Wild animals, deer, rabbits, coyotes, and raccoons were coming closer and closer to the front door, looking for fresh water. I filled the three bird baths daily but the water was always gone. Deer trampled the flower beds searching for water and fresh green grass. Why this water tasted better than the pond or the river nearby, I would never understand.

On days like this, my memory takes me to my grandma’s clay dirt and straw brick house with its tiny windows. When it rained, the interior became quite dark so I sought the outdoors under the large awning over a concrete patio. I enjoyed sitting and watching the rain fall, turning the grassless yard into a sloshy landscape with tiny rivers dug into the mud. The yard birds chirped and the pig squealed with joy. Thunder in the distance broke the domestic tranquility and lightning cracked an invisible whip in the sky.
I was too young to know or understand why grandpa never graveled the yard, installed pavers for a pathway, or planted sturdy grass that we could walk on without sinking into deep mud. Grandma’s rubber boots helped if they did not get sucked in and stuck ankle deep with a grip so powerful, no pulling could disentangle the vice like hold of the mud. He probably could not afford pavers or gravel, raising six children even in the country was not easy.

I was just happy to be with him, to ask questions to which he always had a fascinating answer. Grandpa was a self-taught man who loved books. He instilled in me the love of reading, exploring, and asking questions of scholarly men from whom I learned so much.
He always brought out the few copies of National Geographic which a team of American archeologists had left behind when they finished their summer Roman digs at the edge of the village. They stayed with grandpa as he had a beautiful and fully furnished brick home that was never used by family unless his youngest son visited from the city 60 km away. He unlocked this magical house for him and I would sneak in and play with his Roman coin collection or grandma’s shoes and purse from her dowry trunk. As was the case with everyone, his brick home did not have running water or a sewer system. The outhouse was in the back and the cast iron water pump was in the middle of the yard.

The rest of the year, grandpa and grandma lived and slept in the tiny two-bedroom mud and straw brick house with the kitchen at the other end and a generous loft where he kept hay, dry corn, and wheat from that year’s harvest, along with armies of mice and numerous flee-infested cats who kept the mice population under control.

The peasants were lucky to get electricity in the early 1970s even though the village was located only 9 km from a very large industrial town. Before then, the oil lamps were the only form of light at night. No street lamps either, just the starry nights, darkness, and scary stories sitting with the neighbors outside the gate on the wooden bench, specially made for this purpose, for chatting with neighbors and catching up on the village news and gossip.
People lived so close to each other and crowded, separated only by a wooden fence, with no land in between homes. It was impossible not to know everybody else’s business. The rest of the land was used for personal gardening and for Communist Party’s collective farms.

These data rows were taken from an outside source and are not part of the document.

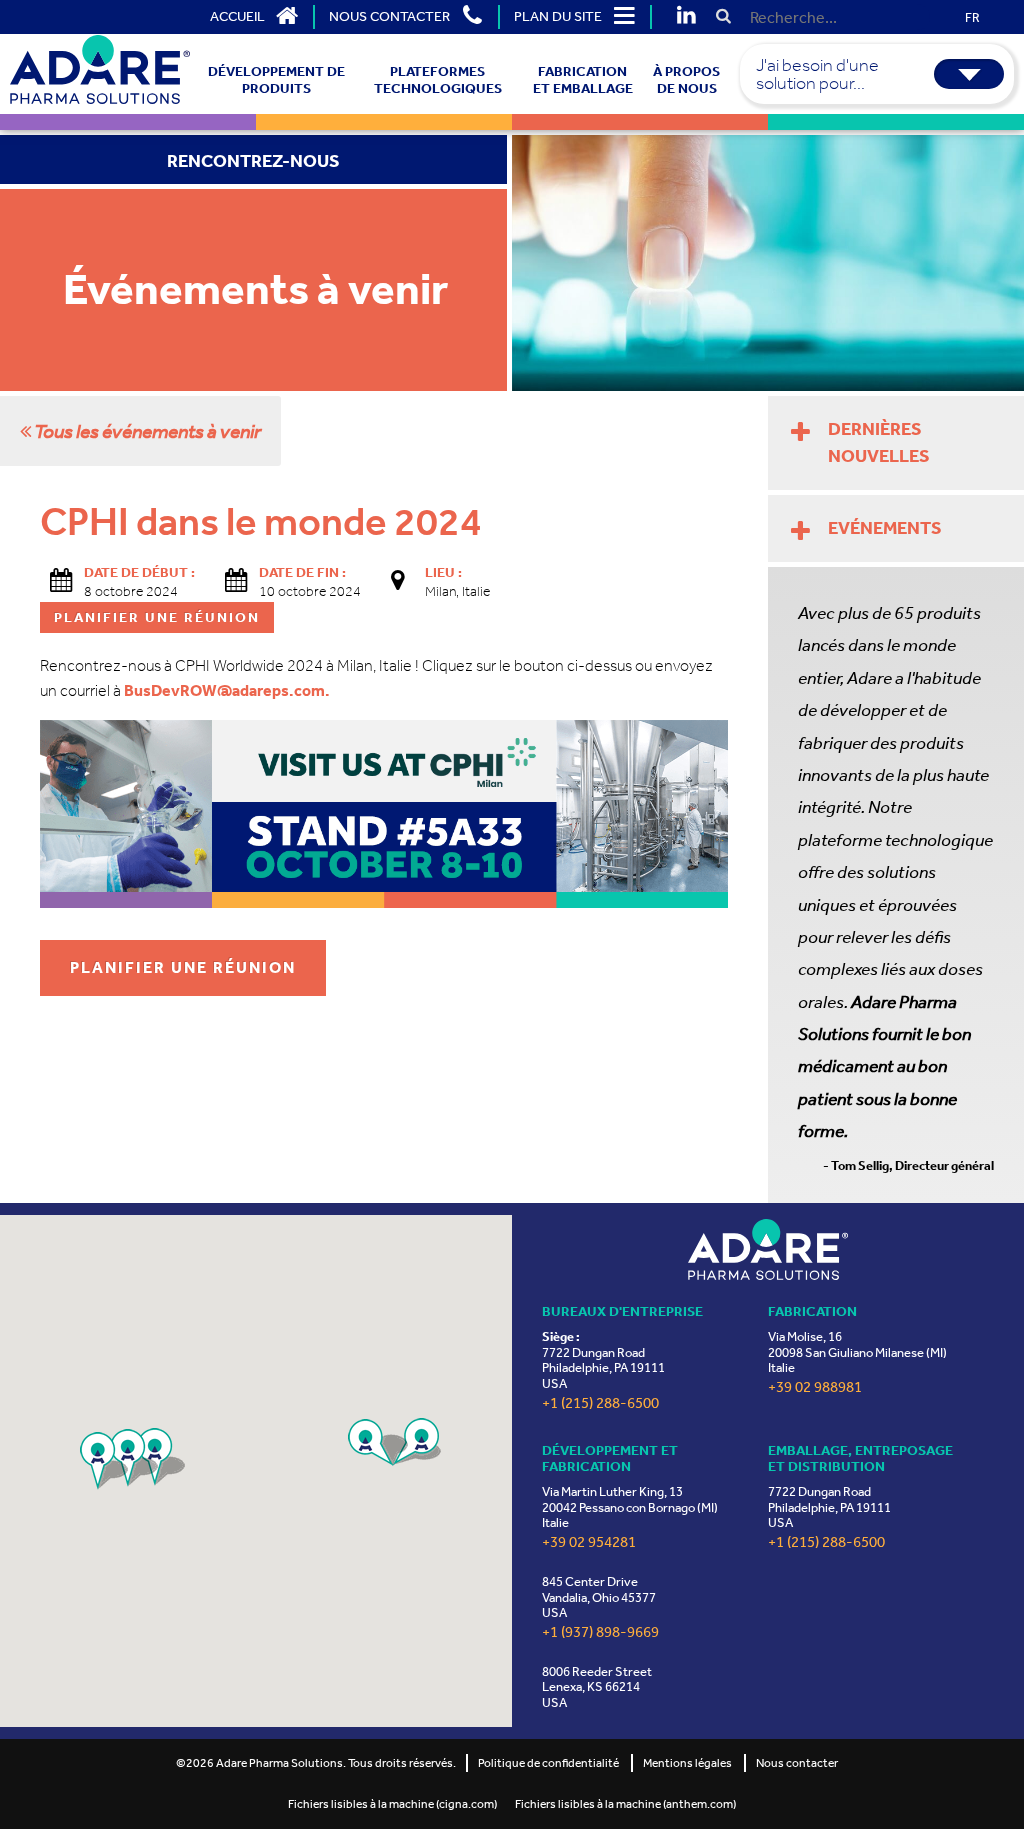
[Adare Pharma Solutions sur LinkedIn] (686, 17)
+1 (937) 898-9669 (600, 1632)
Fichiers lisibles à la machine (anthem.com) (625, 1804)
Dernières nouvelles (879, 442)
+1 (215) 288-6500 (600, 1403)
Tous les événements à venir (146, 431)
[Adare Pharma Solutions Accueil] (100, 69)
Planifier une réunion (183, 967)
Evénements (885, 528)
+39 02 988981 (815, 1387)
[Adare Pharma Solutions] (768, 1249)
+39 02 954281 (589, 1542)
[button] (378, 1442)
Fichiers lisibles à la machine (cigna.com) (392, 1804)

Bolsheviks were U.N. Agenda 21/2030 compliant long before the globalists of today decided to install worldwide communism and force people off their private property into high-rise, mixed-use buildings in the city under the guise of Green Growth, Sustainability for the sake of environmental protection - such an easy way to control the dumbed-down and crowded population.
Grandpa commuted to work 18 km round-trip for over 40 years on his bicycle, rain or shine, even in the snow. He could not afford the rickety communist bus that ran twice a day to and from the city and riding for free in the open cargo area of a large factory truck like cattle was out of the question.

Today’s globalists are attempting to remove us from our cars and force everyone into public transportation and bikes. They are even going to tax bike users on the many expensive bike paths that are being built around the country in a mad rush to socially engineer everything we do because, if it worked so well for communist China and socialist Europe, it must be good for us too.

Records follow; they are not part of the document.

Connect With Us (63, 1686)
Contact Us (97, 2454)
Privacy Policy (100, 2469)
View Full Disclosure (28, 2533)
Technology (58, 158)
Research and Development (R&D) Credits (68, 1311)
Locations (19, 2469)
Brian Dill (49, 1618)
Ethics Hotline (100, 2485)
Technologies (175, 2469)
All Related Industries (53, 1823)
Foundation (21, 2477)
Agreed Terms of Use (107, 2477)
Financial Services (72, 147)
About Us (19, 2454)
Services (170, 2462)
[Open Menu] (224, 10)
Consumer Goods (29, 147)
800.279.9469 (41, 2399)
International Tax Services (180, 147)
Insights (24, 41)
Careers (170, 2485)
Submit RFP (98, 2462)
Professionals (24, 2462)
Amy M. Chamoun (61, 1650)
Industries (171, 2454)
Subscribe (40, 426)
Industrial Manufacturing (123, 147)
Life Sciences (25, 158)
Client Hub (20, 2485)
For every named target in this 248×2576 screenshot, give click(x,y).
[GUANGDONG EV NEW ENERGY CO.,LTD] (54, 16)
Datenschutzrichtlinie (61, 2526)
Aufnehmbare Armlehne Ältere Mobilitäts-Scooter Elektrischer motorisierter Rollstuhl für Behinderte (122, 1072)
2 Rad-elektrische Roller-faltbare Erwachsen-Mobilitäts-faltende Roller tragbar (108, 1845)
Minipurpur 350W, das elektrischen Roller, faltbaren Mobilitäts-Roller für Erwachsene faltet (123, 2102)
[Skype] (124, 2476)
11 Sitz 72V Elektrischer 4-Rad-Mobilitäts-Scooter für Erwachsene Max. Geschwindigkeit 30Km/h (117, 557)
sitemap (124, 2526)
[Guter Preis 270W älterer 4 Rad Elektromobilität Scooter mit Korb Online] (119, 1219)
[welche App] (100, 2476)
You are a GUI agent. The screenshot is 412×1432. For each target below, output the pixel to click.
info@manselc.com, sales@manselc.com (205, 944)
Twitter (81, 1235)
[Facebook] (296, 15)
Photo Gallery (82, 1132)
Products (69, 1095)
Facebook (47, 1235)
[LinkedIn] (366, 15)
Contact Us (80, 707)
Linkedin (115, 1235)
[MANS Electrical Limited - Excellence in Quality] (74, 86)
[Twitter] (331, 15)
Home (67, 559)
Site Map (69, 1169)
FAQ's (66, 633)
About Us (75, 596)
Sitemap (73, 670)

At least the Soviets pretended to care for agriculture, for the food supply of the people. They forcibly confiscated their property and moved them off the land into crowded villages in order to form their collective farms on the joined land where everybody worked and, regardless of effort applied, got an even portion at harvest time, while the commies took their lion’s share first.
Some of the villagers worked harder than others but they shared the harvest equally. Humans are not so altruistic that they would put forth effort for others indefinitely. Pretty soon everyone slacked off.  There was no incentive to work harder. The factory communist motto, “we pretend to work and they pretend to pay us,” eventually stretched to farming as well and fields remained unproductive and full of weeds. Such was socialism, it bred laziness - everyone became dependent on the omnipotent government who doled out crumbs.